Source: SDG&EAs the new year dawns, a look at two U.S. utilities paints a contrasting picture in terms of customer engagement during a smart meter deployment.
San Diego Gas & Electric (SG&E) has traveled a relatively smooth road as it nears the end of its installation of 1.4 million smart meters. Meanwhile, Pacific Gas & Electric (PG&E) has endured a bumpy ride as it continues with its smart meter rollout which has involved upgrading more than 8.8 million electric and gas meters. The California-based operator plans to wrap up its smart meter program in 2012, when the total will reach nearly 10 million endpoints.

Focusing on just customer engagement, SDG&E has set a high bar in its efforts by putting customers first and not just in words alone. According to the Smart Grid Consumer Collaborative (SGCC), the San Diego operator:

  • Sent customer service representatives into the field to handle complaints
  • Trained entire staff on smart meters
  • Addressed complaints quickly
  • Identified old meters that were running slowly and called relevant customers one week later to explain potential bill increase
  • Sampled customer reactions with a door-to-door survey
  • Responded to emotional complaints with empathy as well as factual argument
  • As a result, while SDG&E received a few statements of health concerns, some high bill complaints, and requests for an opt-out option, the California Public Utilities Commission received far fewer complaints from SDG&E’s customers than PG&E’s.

    By contrast, PG&E’s rollout was noted for the following, again according to the Consumer Collaborative:

  • PG&E was early to deploy advanced metering infrastructure (AMI), but did not initially take significant steps to educate or inform customers
  • After receiving complaints, the utility developed an AMI marketing, education, and installation notification campaign
  • PG&E hired 165 call center employees to handle AMI-related inquiries
  • Despite the operator’s revamped customer engagement policy, some customers have continued to oppose the smart meter program.
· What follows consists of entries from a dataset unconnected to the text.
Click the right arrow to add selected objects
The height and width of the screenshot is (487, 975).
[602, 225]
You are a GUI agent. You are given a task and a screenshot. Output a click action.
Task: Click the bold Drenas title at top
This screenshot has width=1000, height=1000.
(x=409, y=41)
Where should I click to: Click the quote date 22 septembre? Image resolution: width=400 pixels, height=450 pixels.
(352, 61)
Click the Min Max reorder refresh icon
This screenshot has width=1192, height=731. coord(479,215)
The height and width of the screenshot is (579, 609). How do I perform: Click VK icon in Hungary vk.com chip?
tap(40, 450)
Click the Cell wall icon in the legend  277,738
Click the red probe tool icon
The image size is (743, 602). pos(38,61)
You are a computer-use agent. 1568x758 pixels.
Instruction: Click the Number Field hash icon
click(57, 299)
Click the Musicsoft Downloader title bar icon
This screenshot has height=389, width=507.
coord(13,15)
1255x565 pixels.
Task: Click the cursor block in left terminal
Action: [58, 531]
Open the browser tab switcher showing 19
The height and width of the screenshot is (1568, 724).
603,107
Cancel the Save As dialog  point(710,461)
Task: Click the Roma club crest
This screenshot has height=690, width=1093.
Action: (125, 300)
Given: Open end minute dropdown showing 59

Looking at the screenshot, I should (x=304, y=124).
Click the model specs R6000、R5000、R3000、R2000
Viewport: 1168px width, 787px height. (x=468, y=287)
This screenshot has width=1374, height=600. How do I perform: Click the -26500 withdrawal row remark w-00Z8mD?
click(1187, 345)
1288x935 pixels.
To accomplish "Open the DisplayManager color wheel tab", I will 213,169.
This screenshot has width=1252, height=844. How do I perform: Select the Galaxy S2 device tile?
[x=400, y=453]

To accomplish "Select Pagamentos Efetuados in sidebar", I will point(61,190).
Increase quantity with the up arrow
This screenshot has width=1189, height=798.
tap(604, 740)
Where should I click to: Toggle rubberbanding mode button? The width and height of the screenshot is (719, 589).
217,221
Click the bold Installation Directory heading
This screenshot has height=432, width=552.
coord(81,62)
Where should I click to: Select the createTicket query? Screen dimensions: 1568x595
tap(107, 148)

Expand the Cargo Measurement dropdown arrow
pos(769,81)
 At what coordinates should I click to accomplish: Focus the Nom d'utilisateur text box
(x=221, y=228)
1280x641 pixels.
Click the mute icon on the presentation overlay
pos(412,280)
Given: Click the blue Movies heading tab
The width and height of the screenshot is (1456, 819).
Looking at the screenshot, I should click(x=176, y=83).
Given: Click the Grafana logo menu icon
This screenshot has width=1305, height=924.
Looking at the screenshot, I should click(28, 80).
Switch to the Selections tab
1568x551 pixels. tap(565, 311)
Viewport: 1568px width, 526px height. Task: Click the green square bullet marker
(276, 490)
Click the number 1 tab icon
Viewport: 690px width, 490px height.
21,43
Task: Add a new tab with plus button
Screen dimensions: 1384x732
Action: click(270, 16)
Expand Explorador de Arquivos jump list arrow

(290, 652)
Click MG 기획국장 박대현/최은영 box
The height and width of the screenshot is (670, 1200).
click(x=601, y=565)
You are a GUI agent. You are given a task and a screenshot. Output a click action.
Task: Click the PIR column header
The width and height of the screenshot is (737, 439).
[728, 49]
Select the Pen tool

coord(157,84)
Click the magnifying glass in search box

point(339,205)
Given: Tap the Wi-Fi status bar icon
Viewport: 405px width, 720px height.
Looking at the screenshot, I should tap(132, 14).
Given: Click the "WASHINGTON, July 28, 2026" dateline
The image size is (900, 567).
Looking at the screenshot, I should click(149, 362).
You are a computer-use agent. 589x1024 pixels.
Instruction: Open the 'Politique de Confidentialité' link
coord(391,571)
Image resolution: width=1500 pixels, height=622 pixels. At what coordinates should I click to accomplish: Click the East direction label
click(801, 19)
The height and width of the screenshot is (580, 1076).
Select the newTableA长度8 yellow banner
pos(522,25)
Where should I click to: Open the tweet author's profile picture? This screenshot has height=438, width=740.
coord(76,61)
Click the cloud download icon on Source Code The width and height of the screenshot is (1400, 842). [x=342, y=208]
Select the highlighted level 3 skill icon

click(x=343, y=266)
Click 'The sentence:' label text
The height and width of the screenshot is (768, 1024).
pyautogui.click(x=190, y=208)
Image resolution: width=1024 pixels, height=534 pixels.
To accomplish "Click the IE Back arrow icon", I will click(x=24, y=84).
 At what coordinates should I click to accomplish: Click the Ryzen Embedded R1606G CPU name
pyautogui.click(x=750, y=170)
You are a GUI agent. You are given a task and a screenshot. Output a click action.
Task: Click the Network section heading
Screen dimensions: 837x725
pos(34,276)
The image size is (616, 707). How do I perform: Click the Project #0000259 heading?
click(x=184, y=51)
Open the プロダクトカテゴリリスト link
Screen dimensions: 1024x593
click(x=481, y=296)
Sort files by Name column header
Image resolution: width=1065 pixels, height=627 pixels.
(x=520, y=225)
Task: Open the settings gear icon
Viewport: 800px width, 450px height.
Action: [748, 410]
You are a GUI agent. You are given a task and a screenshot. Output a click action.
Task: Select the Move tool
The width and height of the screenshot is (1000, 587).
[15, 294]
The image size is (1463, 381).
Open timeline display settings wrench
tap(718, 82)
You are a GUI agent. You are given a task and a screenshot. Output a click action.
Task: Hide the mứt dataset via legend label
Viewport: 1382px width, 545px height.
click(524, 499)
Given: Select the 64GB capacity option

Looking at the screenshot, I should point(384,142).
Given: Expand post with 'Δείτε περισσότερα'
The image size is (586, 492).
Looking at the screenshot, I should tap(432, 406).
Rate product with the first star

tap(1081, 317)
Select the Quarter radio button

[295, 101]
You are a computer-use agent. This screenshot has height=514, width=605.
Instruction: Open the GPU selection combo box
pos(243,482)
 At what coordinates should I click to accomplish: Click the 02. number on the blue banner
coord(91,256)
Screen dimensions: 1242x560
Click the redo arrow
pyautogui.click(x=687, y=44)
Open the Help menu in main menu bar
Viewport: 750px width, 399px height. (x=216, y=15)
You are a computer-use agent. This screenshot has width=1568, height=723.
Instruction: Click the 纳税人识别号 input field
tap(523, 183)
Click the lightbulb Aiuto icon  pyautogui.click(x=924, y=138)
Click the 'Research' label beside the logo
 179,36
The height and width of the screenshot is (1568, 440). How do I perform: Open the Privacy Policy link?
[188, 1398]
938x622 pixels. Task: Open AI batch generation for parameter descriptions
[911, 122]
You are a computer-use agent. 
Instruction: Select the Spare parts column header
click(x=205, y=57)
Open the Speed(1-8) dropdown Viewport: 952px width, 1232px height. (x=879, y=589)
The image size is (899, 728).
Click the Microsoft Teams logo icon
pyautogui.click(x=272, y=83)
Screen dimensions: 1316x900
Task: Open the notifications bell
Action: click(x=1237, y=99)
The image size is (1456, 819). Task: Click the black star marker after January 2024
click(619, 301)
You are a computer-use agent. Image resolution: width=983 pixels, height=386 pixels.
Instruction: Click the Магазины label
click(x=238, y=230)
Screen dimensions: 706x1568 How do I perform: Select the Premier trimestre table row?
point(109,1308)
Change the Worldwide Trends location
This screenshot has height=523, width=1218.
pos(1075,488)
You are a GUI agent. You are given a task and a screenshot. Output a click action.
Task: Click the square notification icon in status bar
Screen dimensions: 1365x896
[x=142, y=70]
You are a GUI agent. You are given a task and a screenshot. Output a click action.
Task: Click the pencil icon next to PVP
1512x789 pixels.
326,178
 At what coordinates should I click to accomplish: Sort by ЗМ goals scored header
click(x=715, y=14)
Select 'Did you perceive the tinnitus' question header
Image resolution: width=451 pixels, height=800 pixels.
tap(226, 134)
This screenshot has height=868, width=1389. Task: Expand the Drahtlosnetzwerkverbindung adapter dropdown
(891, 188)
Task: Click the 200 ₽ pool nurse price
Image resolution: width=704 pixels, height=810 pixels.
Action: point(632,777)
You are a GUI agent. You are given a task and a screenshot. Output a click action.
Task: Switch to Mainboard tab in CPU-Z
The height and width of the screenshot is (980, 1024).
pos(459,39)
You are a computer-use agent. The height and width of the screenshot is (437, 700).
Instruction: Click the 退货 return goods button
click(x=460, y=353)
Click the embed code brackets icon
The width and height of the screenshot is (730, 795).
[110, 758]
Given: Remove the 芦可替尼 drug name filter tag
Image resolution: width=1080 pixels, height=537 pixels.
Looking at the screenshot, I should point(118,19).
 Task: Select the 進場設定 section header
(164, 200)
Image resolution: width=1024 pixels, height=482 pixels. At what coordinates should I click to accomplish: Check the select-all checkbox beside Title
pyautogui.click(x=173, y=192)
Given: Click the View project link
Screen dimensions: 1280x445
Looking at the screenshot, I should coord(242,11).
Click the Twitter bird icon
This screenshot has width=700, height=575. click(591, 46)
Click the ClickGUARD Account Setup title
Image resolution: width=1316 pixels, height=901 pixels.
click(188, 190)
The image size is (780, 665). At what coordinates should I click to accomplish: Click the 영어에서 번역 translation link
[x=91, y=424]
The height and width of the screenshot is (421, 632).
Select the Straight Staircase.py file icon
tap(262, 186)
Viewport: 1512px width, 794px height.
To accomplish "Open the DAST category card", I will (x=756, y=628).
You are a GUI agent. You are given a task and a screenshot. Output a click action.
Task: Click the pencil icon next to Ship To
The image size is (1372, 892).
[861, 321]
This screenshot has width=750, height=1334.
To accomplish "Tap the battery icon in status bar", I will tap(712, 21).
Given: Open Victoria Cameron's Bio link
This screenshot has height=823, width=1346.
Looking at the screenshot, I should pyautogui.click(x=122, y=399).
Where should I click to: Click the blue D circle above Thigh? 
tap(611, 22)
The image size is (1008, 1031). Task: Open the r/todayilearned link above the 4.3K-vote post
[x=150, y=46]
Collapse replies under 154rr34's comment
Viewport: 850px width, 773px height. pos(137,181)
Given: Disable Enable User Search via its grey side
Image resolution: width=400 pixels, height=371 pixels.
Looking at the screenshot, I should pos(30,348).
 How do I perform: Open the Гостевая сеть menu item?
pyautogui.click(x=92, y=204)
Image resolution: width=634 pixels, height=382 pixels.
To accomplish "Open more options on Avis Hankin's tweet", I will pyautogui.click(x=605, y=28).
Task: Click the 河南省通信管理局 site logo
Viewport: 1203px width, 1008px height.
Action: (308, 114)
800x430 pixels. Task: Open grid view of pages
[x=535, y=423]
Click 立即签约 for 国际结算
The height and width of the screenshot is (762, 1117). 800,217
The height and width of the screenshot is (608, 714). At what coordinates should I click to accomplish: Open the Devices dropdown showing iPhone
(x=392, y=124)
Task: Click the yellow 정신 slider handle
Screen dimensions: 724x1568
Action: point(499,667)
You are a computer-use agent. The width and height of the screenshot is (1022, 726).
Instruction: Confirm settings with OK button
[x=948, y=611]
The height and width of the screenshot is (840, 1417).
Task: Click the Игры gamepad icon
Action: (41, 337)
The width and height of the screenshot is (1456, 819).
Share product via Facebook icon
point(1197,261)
PG&E recently asked the California PUC for permission to give customers an opt-out option, and the PUC is expected to issue its decision on the matter in the coming weeks. So, this shows some progress on the part of PG&E as it tries to be more flexible in its dealings with customers.

    The point here is not to pile on PG&E – its own customers and the California PUC, among others, have done that well enough. PG&E deserves credit for being a pioneer with its smart meter deployment, and it has taken its share of arrows in doing so. But PG&E made a fundamental mistake early on: Not making customer engagement its top priority, and instead pushing ahead with its initial “our way or the highway” attitude. Not a good plan, especially as connected consumers have new online tools for organizing complaints, as we noted in our recent report, Social Media in the Utility Industry. PG&E seems to be on the right track for now, and we will continue to monitor this major utility as it moves ahead with its smart meter deployment in 2012. Other utility managers, meantime, should learn from past mistakes and keep customer engagement the top priority as they roll out smart meter projects.

    One Response to “A Tale of Two Utilities”

    1. Hal Larsen says:

      I’m proud to be one of the three senior SDG&E Retired Employees,(each with at least 40 yrs tenure), selected to conduct the door-to-door survey of Smart/Meter Customers. Early-on, our Management identified several Customer Outreach Goals, to include having a few seasoned customer-contact folks follow behind the Smart/Meter Installers by a week or two, knocking on doors to engage our Customers. Through this effort, we identified many issues that needed immediate attention and discussed many mis-conceptions customers may have had. Of prime importance here: Most customers were favoreably impressed that SDG&E would care enough to actually stop by in person; asking for their input. No amount of advertizing will gain this kind of positive response.
      Plus, we participated with our Smart/Meter Booth at local street fairs, the San Diego County Fair, and many Chamber of Commerce Meetings/Mixers.
      My feet are tired and sore; but the pay-off was obvious!!